Moreover, with this embodiment of the present invention, the protruding portion 210 has the summit portion 211 that is formed in an annular ring around the external circumference of the outer surface of the cell container 2. Due to this, when bending the cell container by pressure, the pressing surface of the press die contacts against this summit portion 211. Because the summit portion 211 is formed as a circular ring, i.e. the protruding portion has a shape of a circular annulus in planar view, the pressing surface of the press die contacts uniformly against it. This is very important for ensuring that the bending moment that acts upon the curved portion 203 is uniform, and for ensuring that the dimension F from the bending fulcrum to the point of operation is uniform over the entire circumference of the cell container 2, in order to ensure that the angle through which the cell container 2 is bent after the processing is uniform over the entire circumference. Since in this embodiment of the present invention the press die is uniformly contacted against the summit portion 211 of the protruding portion 210 as described above, accordingly the dimension F is uniform around the entire circumference. Due to this, the pressure that is applied operates uniformly, so that the shape of the curved portion 203 becomes uniform. This fact means that variations in the internal stresses that operate upon the plated layer after it has been deposited upon the cell container 2 are reduced, and, due to this, a further beneficial operational effect in terms of suppressing detachment of the plated layer is provided.

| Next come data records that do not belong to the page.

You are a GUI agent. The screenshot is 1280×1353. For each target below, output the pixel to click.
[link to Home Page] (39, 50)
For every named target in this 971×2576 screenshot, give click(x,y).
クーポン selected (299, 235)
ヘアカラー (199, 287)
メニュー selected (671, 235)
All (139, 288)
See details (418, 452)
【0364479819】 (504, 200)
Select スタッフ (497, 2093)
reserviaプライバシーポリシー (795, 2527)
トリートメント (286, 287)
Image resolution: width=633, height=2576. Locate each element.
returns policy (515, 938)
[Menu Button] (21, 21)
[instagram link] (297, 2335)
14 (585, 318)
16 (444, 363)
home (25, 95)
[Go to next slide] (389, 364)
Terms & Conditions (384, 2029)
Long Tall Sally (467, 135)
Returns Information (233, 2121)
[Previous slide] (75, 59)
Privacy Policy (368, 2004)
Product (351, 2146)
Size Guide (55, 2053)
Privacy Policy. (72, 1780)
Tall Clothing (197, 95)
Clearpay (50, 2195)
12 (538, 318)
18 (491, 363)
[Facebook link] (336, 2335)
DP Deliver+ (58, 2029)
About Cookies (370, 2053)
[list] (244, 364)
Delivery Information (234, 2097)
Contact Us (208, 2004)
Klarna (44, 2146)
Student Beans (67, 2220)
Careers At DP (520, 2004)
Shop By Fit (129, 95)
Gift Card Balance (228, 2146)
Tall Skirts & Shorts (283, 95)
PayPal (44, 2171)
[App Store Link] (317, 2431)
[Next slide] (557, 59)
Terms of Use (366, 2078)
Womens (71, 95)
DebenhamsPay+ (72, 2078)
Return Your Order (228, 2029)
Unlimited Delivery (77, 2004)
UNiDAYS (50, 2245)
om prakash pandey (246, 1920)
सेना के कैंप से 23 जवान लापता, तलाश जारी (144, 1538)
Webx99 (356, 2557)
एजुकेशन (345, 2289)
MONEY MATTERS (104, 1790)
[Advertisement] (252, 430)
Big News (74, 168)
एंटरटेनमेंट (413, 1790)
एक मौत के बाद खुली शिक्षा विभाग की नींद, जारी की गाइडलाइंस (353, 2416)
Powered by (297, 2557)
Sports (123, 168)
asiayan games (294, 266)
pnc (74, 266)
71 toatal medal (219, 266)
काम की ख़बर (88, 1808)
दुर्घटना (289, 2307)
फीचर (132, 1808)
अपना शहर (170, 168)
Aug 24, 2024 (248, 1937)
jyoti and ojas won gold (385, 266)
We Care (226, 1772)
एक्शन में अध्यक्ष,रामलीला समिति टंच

Since this construction operates as described above, there is no particular upper limit upon the height of the summit portion 211 from the point of view of the beneficial effect that it can produce. However, there is a limit from the point of view of ease of the processing to be performed, and this will be described hereinafter.

Method of Manufacturing the Cell Container

The method of manufacturing the cell container 2 will now be explained with reference to the perspective views of FIGS. 5 through 7 that show the process of manufacturing certain components of the cell container 2, and with reference to the enlarged sectional view of FIG. 8 that shows an important portion thereof, and the sectional view of the entire cell container 2 shown in FIG. 9.

First a metallic plate 200 is prepared in a circular shape and having a uniform thickness, as shown in FIG. 5. A ferrous metal, aluminum, stainless steel or the like may be suggested as materials for this metallic plate 200. Furthermore, the thickness of the metallic plate 200 is typically from 0.4 mm to 0.8 mm. If a plate of aluminum or the like is used, it may be thicker, since the strength of aluminum is relatively low.

The metallic plate 200 is subjected to a drawing process, and thereby, as shown in FIG. 6, a central shallow cylindrical portion 200a is formed, with a flange portion 200b of a predetermined width remaining as formed around the periphery of the metallic plate 200. This drawing process for forming the cylindrical portion 200a is performed over a number of separate drawing steps, since it is difficult to manufacture the entire cylindrical portion 200a in a single step to have the same depth as the desired cell container 2 that is to be the finished product.

By repeatedly performing this drawing process, as shown in FIG. 7, the formation of the cylindrical portion 200a is completed at the time point that it has the same depth as the desired cell container 2 that is to be the finished product. In this state, the metallic plate 200 has been formed into the cylindrical portion 200a, and the flange portion 200b remains around the external circumference of the upper end of the cylindrical portion 200a. In other words, at the start of the process, a metallic plate 200 was used that was appropriately dimensioned for it to be capable of being formed as described above into the cylindrical portion 200a that has the same depth as the cylindrical portion of the desired cell container 2 that is to be the finished product, and the flange portion 200b that remains around the external circumference of the upper end of the cylindrical portion 200a.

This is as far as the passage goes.